Sección: Storytelling a la carta por Luisa Himiob
DESDE EL LUGAR DE LAS MEMORIAS DORMIDAS 1/3
Creo que todo relato -aun cuando su trama y personajes sean ficción- contiene y refleja inevitablemente nuestra propia historia. Por eso, luego de pasar gran parte de mi vida fuera de Venezuela y haber cargado con un continuo sentimiento de “desarraigo”, he sido la primera sorprendida al escoger Guayana como escenario para esta primera novela. Quizás se deba al recuerdo de la primera vez que visité la región: a la fuerza magnética de ese Escudo Guayanés de 1500 millones de años, a sus poderosos ríos que inalterables siguen su sinuoso camino al mar o a las montañas y cordilleras que parecen abrazar a los hombres que habitan ese espacio, evitando que se embriaguen y se pierdan en su vastedad. Todo ello me ha hablado de mi propia identidad, de raíces que las distancias geográficas no pueden diluir.

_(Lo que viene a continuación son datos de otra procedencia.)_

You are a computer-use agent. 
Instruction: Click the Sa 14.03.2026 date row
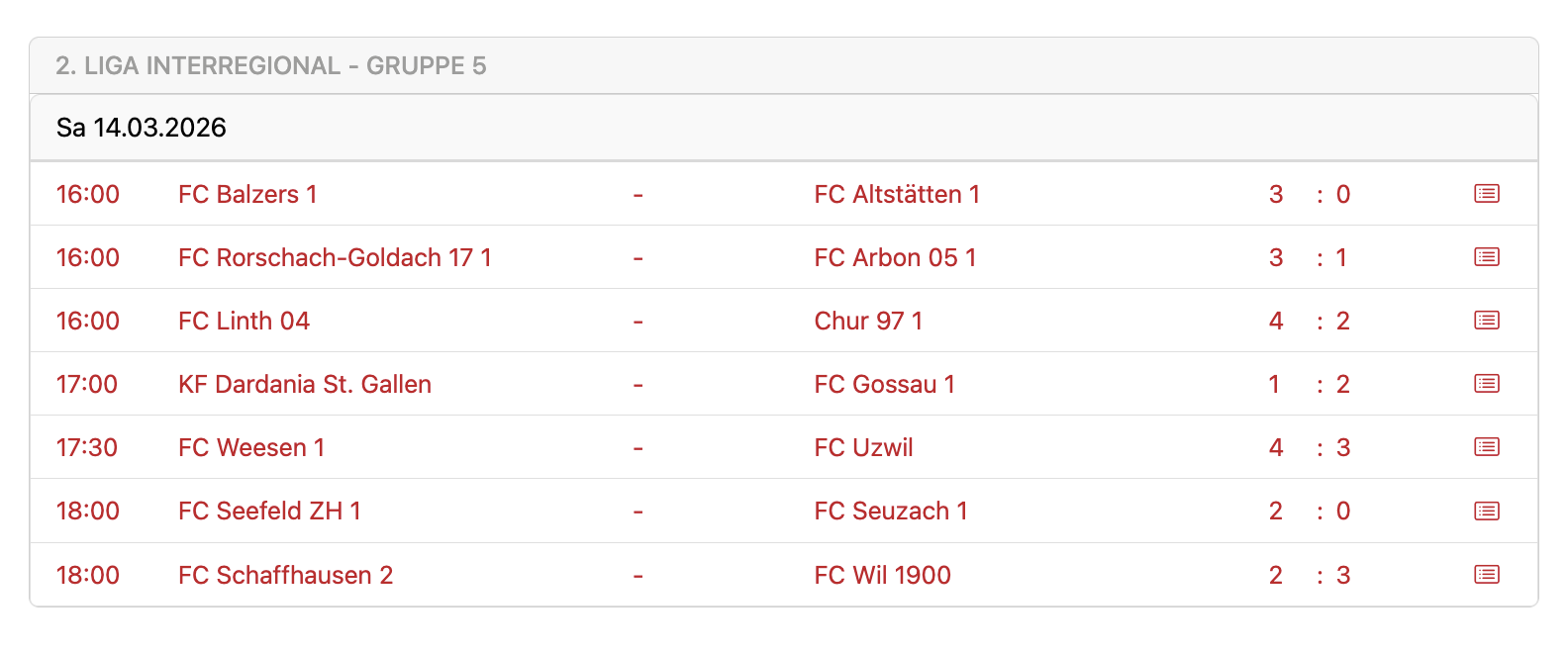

Los parajes de una Guayana de colores encendidos y de emociones y leyendas apasionadas son el escenario y testigo inmutable de las historias de amor, desengaños, duelos y conflictos de los cinco personajes que hacen vida en la Hacienda Tres Ríos. Es devastador el contexto social y político que los envuelve y sin embargo, reflejan una humanidad plena de costumbres, supersticiones y rituales, exponentes de un realismo mágico que espero nunca deje de existir.
El entierro
Son casi las cinco de la tarde y el día anuncia su descenso hacia ese rito mágico y continuo donde la luz le cede complaciente el paso a la oscuridad. Claudio Blanco teme llegar tarde al entierro del hijo de su nana, Teodosa.
El cielo se torna gris y el silencio se llena con el cantar de los grillos y el vaivén de las copas de los árboles que presagian el agua que pronto llegará. Los tonos rojizos de la tierra van perdiendo intensidad a medida que se aleja hacia el horizonte. Huele a tormenta; así es Guayana, abrupta en sus cambios de paisaje y clima.
La carretera que lleva a la hacienda le parece más estrecha y menos imponente que la que guardaba en su memoria. A medida que camina hacia la explanada donde se encuentra la casona, lo que parecen motas de algodón flotando en el aire se convierten en flores blancas ofrecidas por manos infantiles al alma de Juan Pablo, el muerto que esperaba pacientemente la hora de su entierro.
A Claudio lo embarga la tristeza. Otro entierro le esperaba bajo la misma ceiba cuyas ramas dobladas parecían aceptar el triste destino de acoger a los muertos de la familia Blanco. Allí, rodeando el majestuoso tronco, las lápidas que señalan las tumbas de sus padres, sus abuelos y del hermano que nunca conoció, le hablaron a Claudio de tiempos que él pensó haber dejado atrás y que ahora, tercamente, se hacían presentes de nuevo.
El cielo pasa de gris a negro y con asombrosa rapidez se desató la tormenta anunciada. Teodosa, corpulenta y encorvada le toma la mano, en su rostro una mueca de indignación: es el segundo de sus hijos que pierda a la violencia de los tiempos. Mira el cielo, dejando que el olor a tierra húmeda y la lluvia acariciara el dolor de unas lágrimas demasiado frescas.
Dos Santos, padre del difunto y así llamado por tener solo dos dedos en su mano derecha a causa de un infeliz accidente con una sierra resbaladiza y asesina, espera su turno para saludarlo. Mulato alto y bien plantado, las canas asoman entre la cabellera de pelo apretado. Al abrir la boca, huecos negros evidencian los tres dientes que le faltan. En silencio, sus grandes ojos negros lloran sin vergüenza.
Son pocas personas, unas quince en total. El chubasco arrecia y el viejo cura dispensa un pax vobiscum luego de pronunciar una corta elegía. El ambiente es incómodo, no hay abrazos ni palabras de consuelo. Mas no por eso dejan pasar el ritual de las flores blancas que, una vez enterrado el muerto, los niños recogen para lanzarlas al río que le hablaba a don Augusto Blanco de secretos que de generación en generación debían pasar a los varones de la familia Blanco.